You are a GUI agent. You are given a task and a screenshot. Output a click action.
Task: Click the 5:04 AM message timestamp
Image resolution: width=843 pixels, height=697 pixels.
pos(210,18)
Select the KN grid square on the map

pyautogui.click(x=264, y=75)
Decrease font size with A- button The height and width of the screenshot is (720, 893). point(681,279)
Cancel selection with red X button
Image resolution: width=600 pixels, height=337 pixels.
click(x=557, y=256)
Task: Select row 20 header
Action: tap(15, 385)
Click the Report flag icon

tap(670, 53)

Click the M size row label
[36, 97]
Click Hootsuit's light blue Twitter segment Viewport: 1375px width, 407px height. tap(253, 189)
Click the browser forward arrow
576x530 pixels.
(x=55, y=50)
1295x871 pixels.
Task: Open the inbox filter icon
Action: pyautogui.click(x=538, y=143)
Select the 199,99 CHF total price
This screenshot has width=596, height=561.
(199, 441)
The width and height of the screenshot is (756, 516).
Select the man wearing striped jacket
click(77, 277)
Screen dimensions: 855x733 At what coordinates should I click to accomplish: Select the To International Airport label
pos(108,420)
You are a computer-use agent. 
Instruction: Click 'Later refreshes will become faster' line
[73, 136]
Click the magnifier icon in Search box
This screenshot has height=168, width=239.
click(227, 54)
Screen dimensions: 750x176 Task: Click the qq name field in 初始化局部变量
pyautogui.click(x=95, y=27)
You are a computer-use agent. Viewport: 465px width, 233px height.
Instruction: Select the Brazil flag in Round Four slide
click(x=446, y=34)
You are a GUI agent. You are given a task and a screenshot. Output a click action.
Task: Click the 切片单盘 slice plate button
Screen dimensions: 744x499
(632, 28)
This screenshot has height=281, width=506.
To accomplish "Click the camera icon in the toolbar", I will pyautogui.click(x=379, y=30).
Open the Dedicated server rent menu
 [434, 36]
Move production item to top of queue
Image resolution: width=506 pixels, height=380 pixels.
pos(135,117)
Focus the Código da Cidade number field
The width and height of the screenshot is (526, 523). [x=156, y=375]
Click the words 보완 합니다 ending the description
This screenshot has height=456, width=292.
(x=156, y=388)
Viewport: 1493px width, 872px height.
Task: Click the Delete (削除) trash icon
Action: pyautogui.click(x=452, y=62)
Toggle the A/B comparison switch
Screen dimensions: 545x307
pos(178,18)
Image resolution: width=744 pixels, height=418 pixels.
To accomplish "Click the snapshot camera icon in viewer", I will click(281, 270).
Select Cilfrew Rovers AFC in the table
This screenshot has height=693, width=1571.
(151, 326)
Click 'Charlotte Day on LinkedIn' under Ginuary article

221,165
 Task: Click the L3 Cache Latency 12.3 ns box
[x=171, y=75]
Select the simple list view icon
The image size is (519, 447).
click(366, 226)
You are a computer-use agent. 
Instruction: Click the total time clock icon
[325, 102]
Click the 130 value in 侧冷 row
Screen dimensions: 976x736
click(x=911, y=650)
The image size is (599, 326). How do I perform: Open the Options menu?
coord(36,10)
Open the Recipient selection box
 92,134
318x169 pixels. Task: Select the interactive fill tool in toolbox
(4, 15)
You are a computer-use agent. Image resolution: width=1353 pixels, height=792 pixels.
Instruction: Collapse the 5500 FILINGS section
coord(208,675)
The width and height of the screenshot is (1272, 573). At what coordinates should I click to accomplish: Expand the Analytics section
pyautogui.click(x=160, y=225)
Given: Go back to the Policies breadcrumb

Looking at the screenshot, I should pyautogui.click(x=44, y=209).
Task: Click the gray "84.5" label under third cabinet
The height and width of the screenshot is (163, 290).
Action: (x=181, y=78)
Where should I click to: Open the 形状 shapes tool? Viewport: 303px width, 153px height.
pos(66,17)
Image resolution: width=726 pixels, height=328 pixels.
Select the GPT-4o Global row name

■ ■ ■

_Exercise instructions_.
Return exactly the lines in the records above, beginning with the one that holds "318x169 pixels. Task: Select" and ending with the last.

_Written solution_.
318x169 pixels. Task: Select the interactive fill tool in toolbox
(4, 15)
You are a computer-use agent. Image resolution: width=1353 pixels, height=792 pixels.
Instruction: Collapse the 5500 FILINGS section
coord(208,675)
The width and height of the screenshot is (1272, 573). At what coordinates should I click to accomplish: Expand the Analytics section
pyautogui.click(x=160, y=225)
Given: Go back to the Policies breadcrumb

Looking at the screenshot, I should pyautogui.click(x=44, y=209).
Task: Click the gray "84.5" label under third cabinet
The height and width of the screenshot is (163, 290).
Action: (x=181, y=78)
Where should I click to: Open the 形状 shapes tool? Viewport: 303px width, 153px height.
pos(66,17)
Image resolution: width=726 pixels, height=328 pixels.
Select the GPT-4o Global row name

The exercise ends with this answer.